The graphs are out, the gloves are off: gold bugs reached fever pitch this week as the trends for gold, silver and junior gold stocks formed a tapering pennant that is like a red rag to a bull. Talk that the gold price could break out of its long term trend is particularly exciting for junior gold mining stocks, with many commentators finding these undervalued even at present levels.
In his latest analysis on Investing.com, Chris Kimble looked at the relationship between junior miners and senior miners, saying that the charts show a crunch point is approaching and he believes the outcome could be a very positive signal for the mining sector in general. At the same time, gold and silver prices are also pushing against their recent resistance levels.
“Since the highs in 2011, gold, silver and the miners have struggled to break above falling resistance. Each is now testing a very important falling resistance level at the same time.
If these resistance lines are broken to the upside, they should attract buyers. Very important price tests are in play for these assets,” said Kimble.
Jordan Roy-Byrne, writing on Goldseek, also awaits a breakthrough, saying that gold is in a much better position both fundamentally and technically than it was in 2016, 2017 and 2018 - but the price must get over ’the wall’.
“Sure, closing above $1300 was a breakout for gold. But that’s hardly significant. If and when gold surpasses the wall (resistance at $1350-$1375), it will mark a real breakout,” he said.
In contrast to the gold price, the HUI ‘Gold BUGS’ index shows that gold mining stocks have been on a downward trajectory since at least late 2016 - and arguably much longer.
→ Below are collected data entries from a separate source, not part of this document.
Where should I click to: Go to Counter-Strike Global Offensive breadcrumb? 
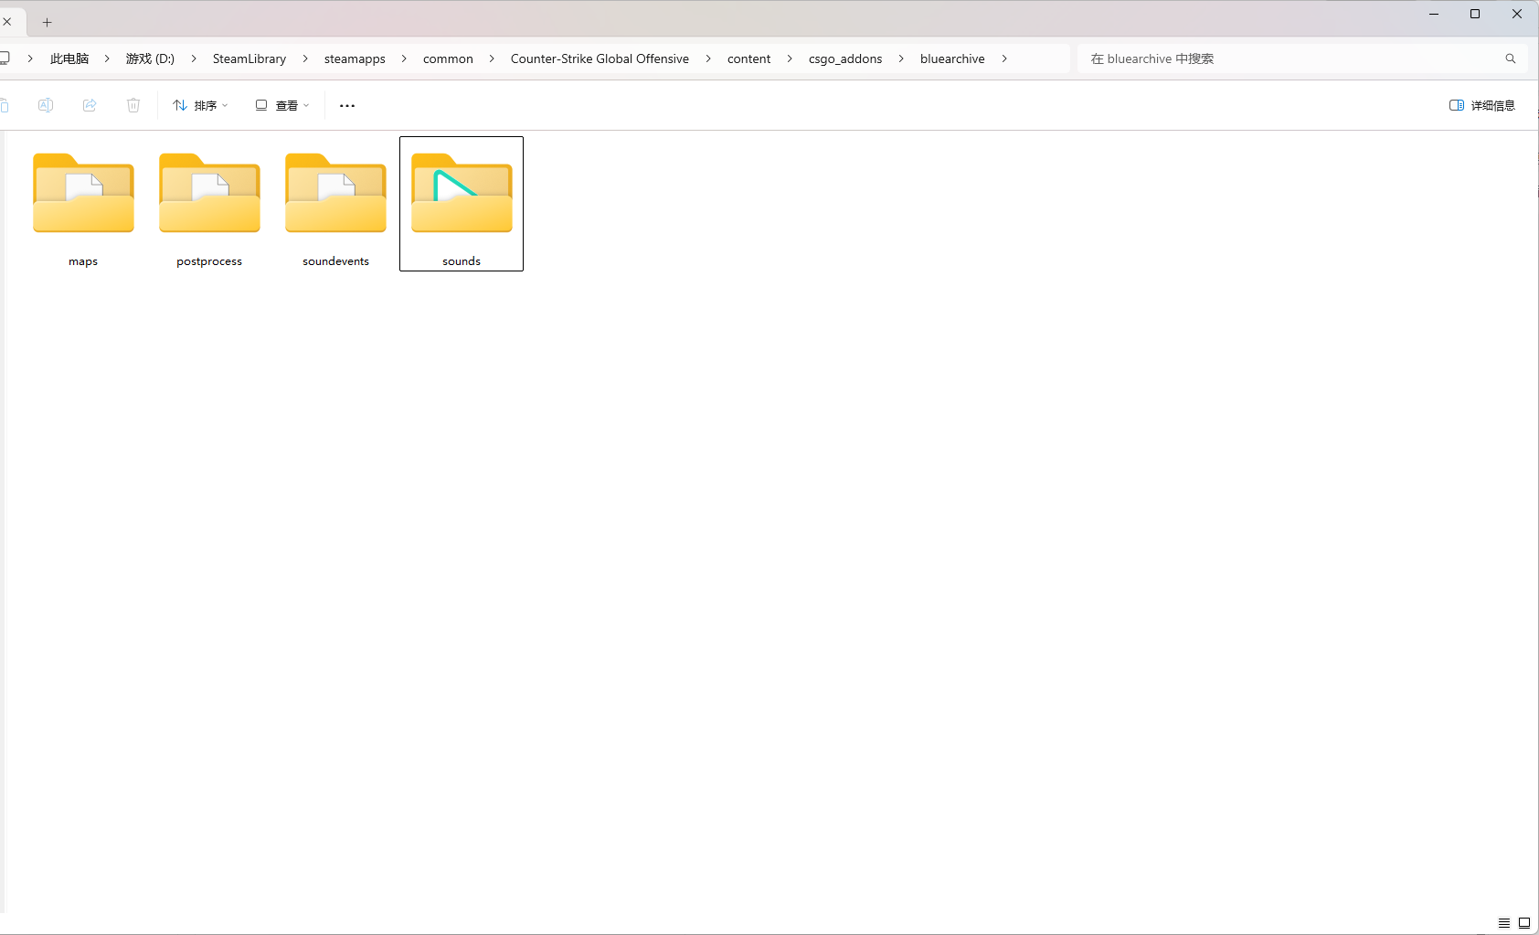(x=600, y=58)
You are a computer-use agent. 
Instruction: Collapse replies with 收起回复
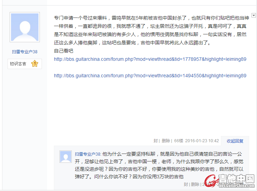click(235, 141)
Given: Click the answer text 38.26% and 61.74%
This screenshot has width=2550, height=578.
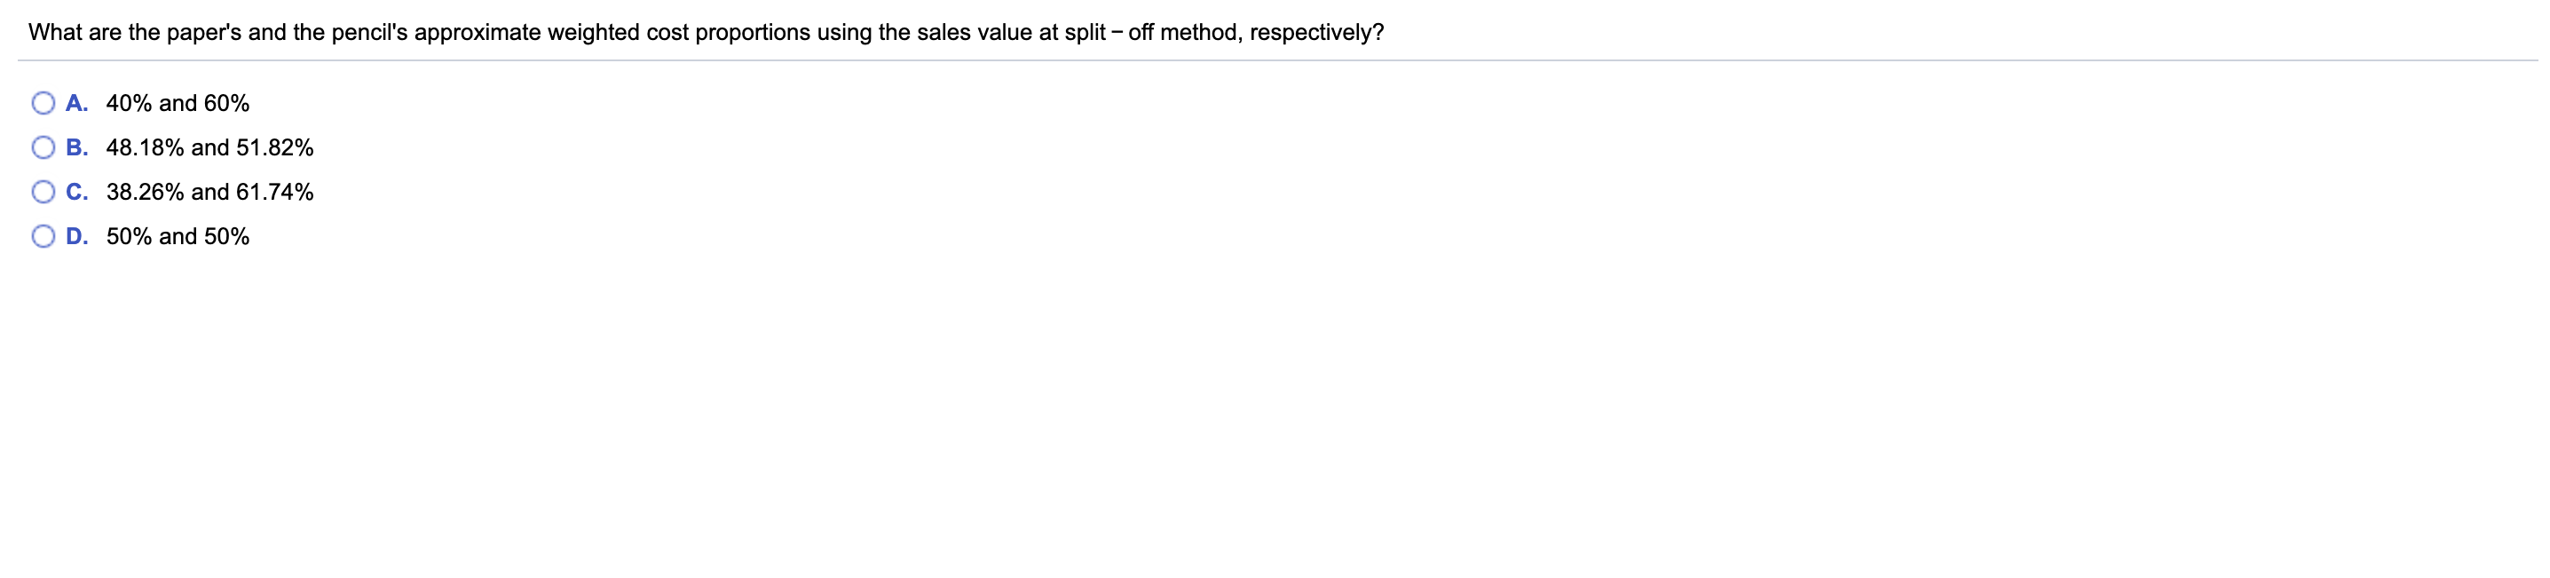Looking at the screenshot, I should coord(208,192).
Now there are signs that this graph is finally turning positive, with all the upside potential implied by years of underperformance in relation to gold (and indeed almost everything else).
Rick Ackerman highlighted this phenomenon in his Rick’s Picks column, saying that an initial ‘pleasant surprise’ could signal a concerted upturn towards 317.56 “that presumably would usher in a new era for the mining industry”. The HUI currently languishes at around 166, so investors in gold mining stocks would already have done nicely at that point.
If all that talk of gold mining stock rallies and the feverish buzz coming from the gold bugs themselves has piqued your interest, the talk of the town this week among the junior gold stocks was Australia’s Echo Resources. Following an announcement of “outstanding” drilling results at its Mt Joel Gold Project, a number of analysts hailed the miner as the hottest pick in the sector - at least ‘Down Under’.
Emmanuel Datt, of Datt Capital, gushed: “We believe that it [Echo] provides one of the best exposures to ASX-listed gold development plays, and is compelling value at the current market value of around $100 million. It is our opinion at the current gold price, the company is worth significantly more; especially considering its project economics, strategic assets and exploration potential.“
And we all know what people are saying about the current gold price. However Rick Rule, ever ahead of the curve, didn’t seem to be interested in marginal moves and was this week singing the praises of another metal.
He said: “A doubling in the price of palladium would have no measurable near term impact on demand, because $150 of palladium allows you to sell a $40,000 car. The upside potential in the event of a supply disruption is amazing.”
This week it was the junior gold mining stocks that led the way, finding favour as talk intensified around the gold price and breakouts were anticipated. But the mining stocks investor is spoiled for choices going forward - gold, palladium, exciting junior miners: all while iron ore approached two-year highs.